Padova, (Martedì, 13 Gennaio 2026) — L’Ulss 6 Euganea sta fronteggiando una fase particolarmente complessa per i propri ospedali, messi sotto pressione dall’aumento delle infezioni respiratorie tipiche della stagione invernale.
di Maria Lucia Ferragina
L’azienda sanitaria ha comunicato che gli accessi ai Pronto soccorso sono cresciuti in modo significativo rispetto agli anni precedenti, con conseguenti degenze più lunghe e un maggiore utilizzo dei posti letto disponibili. Nonostante ciò, viene assicurata la piena operatività per le emergenze tempo-dipendenti come infarti e ictus, che continuano a essere trattate nei tempi previsti.
L’ondata influenzale, aggravata dal freddo e dai ricoveri di carattere sociale, ha richiesto una rimodulazione continua dell’organizzazione interna, sotto il coordinamento del Dipartimento di Prevenzione che monitora l’andamento epidemiologico. Il direttore generale Paolo Fortuna ha spiegato che si tratta di un sovraccarico legato a una fase temporanea, affrontato grazie alla disponibilità del personale.

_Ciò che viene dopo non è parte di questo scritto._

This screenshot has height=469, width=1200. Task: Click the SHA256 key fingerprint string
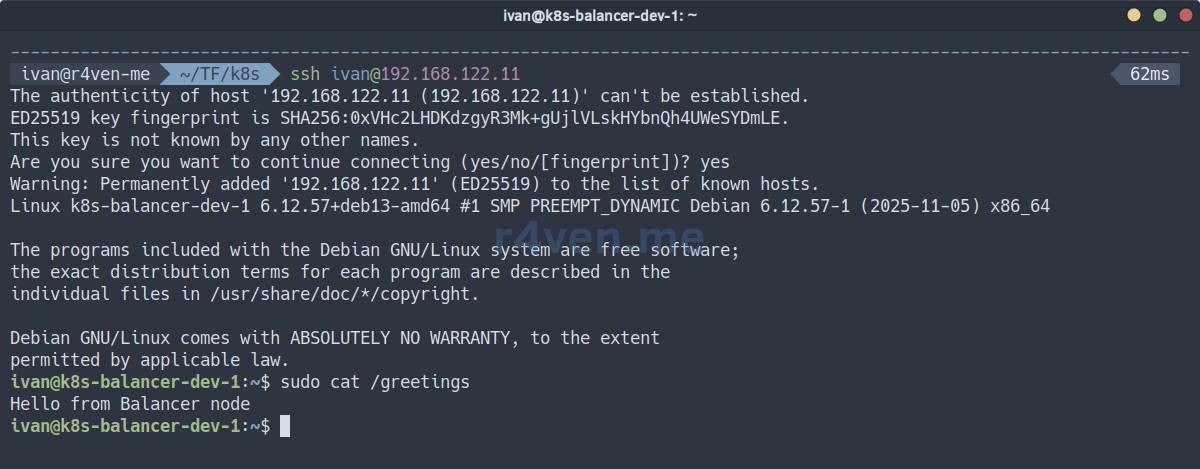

Parallelamente proseguono assunzioni e sostituzioni del personale cessato, mentre per alleggerire i reparti più affollati sono state attivate misure straordinarie, come l’acquisto di prestazioni, l’uso di letti in appoggio, il potenziamento dei trasporti e dei servizi di pulizia. L’azienda ribadisce che sicurezza e qualità dell’assistenza restano garantite.